§ **Task prompt**
Lines in the listing below containing the string "cursor" are to be identified and copied.

(Data to process Opens)

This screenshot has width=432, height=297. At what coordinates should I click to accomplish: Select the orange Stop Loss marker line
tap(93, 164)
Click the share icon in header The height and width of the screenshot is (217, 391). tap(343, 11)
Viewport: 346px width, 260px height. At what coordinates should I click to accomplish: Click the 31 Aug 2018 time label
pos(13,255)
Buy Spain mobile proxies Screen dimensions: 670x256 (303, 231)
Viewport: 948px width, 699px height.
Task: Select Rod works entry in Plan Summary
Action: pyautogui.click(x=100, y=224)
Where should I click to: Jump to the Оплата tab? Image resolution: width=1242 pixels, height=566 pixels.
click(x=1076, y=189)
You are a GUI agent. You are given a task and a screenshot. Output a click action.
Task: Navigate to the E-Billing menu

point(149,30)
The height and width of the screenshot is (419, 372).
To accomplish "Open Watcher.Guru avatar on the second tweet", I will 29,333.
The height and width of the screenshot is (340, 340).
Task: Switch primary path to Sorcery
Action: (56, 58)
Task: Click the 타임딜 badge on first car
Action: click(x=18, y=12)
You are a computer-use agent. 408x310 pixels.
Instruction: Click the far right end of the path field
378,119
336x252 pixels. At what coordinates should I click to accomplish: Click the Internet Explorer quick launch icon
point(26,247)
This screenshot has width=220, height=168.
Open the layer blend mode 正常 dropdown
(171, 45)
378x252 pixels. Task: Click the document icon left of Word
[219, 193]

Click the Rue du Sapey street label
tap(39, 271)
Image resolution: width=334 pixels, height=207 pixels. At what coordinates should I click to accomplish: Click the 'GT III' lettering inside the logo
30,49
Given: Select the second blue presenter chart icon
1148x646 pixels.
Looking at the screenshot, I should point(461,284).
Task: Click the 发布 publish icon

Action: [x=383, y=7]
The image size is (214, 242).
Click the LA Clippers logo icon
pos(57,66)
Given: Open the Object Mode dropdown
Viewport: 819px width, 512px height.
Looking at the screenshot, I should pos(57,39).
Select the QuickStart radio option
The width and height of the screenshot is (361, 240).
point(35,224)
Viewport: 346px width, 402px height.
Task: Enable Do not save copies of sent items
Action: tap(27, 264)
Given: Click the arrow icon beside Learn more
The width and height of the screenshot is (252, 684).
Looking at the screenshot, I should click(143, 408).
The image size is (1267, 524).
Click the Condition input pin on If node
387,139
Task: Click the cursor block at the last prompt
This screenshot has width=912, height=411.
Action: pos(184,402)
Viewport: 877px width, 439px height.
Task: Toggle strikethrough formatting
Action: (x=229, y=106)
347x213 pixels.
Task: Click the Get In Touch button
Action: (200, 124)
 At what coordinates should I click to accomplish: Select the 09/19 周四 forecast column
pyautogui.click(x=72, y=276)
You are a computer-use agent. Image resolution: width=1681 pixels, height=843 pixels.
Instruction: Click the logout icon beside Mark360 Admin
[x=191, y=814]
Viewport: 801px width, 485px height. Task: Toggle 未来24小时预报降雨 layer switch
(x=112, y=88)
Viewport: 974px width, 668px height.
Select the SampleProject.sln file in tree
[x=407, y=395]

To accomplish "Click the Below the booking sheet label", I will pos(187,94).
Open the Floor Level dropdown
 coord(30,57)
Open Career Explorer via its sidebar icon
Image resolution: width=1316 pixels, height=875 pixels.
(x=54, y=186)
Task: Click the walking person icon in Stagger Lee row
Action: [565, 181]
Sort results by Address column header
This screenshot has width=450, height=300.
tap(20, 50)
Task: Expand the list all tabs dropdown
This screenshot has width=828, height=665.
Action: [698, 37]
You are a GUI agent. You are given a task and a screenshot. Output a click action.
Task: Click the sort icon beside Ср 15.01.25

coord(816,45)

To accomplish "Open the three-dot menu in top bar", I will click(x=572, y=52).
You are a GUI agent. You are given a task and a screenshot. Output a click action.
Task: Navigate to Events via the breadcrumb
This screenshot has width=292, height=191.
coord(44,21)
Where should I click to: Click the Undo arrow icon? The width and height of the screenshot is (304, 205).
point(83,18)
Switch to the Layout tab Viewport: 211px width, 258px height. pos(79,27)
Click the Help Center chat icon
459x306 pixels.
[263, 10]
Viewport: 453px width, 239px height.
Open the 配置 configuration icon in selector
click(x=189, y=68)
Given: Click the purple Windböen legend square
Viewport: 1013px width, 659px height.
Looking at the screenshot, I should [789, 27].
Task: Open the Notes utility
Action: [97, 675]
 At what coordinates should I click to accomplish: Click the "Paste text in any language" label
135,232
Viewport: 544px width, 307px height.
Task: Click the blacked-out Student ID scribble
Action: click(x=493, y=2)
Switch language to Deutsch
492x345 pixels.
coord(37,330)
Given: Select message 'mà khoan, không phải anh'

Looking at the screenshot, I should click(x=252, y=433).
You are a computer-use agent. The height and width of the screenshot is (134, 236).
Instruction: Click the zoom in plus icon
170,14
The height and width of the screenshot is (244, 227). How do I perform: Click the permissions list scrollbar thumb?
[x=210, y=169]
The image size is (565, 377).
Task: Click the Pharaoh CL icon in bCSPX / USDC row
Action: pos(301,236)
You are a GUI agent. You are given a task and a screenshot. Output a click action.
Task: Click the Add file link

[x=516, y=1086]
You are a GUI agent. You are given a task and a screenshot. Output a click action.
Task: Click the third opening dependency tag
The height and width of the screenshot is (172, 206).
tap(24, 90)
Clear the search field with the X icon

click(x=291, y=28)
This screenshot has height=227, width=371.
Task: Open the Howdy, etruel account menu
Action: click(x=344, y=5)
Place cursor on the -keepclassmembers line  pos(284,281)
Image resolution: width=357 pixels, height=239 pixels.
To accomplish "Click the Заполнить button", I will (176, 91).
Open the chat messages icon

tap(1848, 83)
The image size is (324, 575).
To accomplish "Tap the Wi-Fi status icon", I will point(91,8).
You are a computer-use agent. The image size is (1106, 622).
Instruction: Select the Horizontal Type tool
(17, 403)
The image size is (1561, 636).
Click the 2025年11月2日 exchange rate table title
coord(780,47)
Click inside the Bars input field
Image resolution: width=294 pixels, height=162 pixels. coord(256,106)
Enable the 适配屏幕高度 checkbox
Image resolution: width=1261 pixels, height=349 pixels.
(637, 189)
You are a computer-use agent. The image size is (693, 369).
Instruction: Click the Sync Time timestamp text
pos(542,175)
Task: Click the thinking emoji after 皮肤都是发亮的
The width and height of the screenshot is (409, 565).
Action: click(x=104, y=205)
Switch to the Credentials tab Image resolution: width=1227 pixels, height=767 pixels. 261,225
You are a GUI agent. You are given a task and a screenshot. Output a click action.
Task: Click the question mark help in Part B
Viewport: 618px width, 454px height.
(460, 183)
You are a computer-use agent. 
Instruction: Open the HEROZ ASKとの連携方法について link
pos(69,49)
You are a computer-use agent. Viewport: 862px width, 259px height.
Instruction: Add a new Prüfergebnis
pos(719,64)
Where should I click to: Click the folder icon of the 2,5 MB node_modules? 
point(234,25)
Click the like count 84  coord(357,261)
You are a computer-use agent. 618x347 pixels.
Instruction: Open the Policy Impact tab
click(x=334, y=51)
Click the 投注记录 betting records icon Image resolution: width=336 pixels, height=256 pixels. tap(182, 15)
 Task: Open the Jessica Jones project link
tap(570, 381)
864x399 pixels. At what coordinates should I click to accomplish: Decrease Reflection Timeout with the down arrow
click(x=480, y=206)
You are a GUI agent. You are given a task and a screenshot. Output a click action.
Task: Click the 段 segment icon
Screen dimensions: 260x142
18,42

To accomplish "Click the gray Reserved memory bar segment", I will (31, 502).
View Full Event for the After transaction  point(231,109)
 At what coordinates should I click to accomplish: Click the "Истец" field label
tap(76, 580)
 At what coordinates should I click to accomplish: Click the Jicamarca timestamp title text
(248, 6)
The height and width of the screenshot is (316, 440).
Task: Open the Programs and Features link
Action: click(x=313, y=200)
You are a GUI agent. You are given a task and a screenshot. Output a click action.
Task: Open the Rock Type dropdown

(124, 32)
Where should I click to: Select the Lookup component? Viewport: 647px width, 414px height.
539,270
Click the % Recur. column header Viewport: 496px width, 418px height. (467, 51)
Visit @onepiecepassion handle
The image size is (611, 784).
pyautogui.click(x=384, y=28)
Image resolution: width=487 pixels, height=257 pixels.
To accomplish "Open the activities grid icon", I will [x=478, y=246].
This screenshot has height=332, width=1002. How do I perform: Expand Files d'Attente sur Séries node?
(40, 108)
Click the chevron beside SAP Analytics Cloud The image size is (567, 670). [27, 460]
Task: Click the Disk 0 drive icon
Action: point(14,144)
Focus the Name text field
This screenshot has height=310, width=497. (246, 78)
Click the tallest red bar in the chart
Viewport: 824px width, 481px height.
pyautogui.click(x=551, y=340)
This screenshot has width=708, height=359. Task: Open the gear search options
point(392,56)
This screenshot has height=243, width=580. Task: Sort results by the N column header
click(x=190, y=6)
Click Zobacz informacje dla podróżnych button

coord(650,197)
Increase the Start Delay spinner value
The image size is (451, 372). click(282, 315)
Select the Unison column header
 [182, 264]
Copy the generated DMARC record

(Data to process Closes)

§ **Solution**
Task: Click the cursor block at the last prompt
Place cursor on the -keepclassmembers line  pos(284,281)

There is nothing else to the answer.